Passage to read:
**********

- Genre: reality
- Presented by: Natalie Gruzlewski
- Country of origin: Australia
- Original language: English
- No. of seasons: 1
- No. of episodes: 8

Production
- Running time: 60 minutes

Original release
- Network: Nine Network
- Release: 20 May – 24 June 2014

= When Love Comes to Town (TV series) =

When Love Comes to Town is an Australian dating reality television series that first aired on the Nine Network on 20 May 2014. The series is hosted by Natalie Gruzlewski, who previously also hosted a similar series The Farmer Wants a Wife.

== Format ==
A group of city girls travel the country, stopping in regional areas to meet eligible bachelors. If the chemistry’s right, they can choose to stay on and pursue a relationship, otherwise it’s back on the bus and on to the next location.

**********

Tasks and exercises:
• a. What are all the field labels listed in the TV series article before the "Production" heading?
• b. Write out the passage of the TV series article from "Original release" up to and including "Wants a Wife.".
• c. According to the TV series article, what similar series did the host previously present?

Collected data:

**********

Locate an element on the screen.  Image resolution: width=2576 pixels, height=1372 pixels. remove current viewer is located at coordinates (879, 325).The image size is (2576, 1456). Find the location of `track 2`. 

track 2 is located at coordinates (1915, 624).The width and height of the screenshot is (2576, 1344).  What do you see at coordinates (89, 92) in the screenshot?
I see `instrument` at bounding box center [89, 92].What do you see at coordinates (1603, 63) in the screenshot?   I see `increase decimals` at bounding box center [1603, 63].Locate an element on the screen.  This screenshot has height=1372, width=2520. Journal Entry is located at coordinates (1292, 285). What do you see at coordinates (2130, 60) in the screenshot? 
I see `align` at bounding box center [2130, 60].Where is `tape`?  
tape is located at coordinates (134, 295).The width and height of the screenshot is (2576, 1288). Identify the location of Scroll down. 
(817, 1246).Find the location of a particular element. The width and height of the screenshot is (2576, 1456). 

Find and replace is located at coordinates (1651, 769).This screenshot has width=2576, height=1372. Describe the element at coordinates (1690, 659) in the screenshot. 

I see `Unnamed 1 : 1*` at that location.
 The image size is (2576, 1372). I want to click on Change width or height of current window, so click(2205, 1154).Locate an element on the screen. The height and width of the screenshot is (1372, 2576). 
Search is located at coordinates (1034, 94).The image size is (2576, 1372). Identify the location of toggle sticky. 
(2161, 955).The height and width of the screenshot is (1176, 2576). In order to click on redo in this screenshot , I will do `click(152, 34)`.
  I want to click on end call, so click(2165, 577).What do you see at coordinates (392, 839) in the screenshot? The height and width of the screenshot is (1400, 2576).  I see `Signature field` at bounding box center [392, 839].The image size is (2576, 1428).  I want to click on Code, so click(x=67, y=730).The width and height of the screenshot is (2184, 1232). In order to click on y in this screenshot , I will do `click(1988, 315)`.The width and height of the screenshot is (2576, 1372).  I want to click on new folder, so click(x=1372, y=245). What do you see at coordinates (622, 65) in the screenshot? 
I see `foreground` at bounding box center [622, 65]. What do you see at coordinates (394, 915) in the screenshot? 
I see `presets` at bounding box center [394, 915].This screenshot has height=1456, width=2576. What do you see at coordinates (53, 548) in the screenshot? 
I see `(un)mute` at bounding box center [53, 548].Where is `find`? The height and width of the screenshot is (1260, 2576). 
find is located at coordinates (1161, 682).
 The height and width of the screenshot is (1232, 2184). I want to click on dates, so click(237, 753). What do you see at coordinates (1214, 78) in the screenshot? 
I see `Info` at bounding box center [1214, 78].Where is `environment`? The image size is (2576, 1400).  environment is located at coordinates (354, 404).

**********

Per-task answers:
• a. Genre; Presented by; Country of origin; Original language; No. of seasons; No. of episodes

• b.
Original release
- Network: Nine Network
- Release: 20 May – 24 June 2014

= When Love Comes to Town (TV series) =

When Love Comes to Town is an Australian dating reality television series that first aired on the Nine Network on 20 May 2014. The series is hosted by Natalie Gruzlewski, who previously also hosted a similar series The Farmer Wants a Wife.

• c. The Farmer Wants a Wife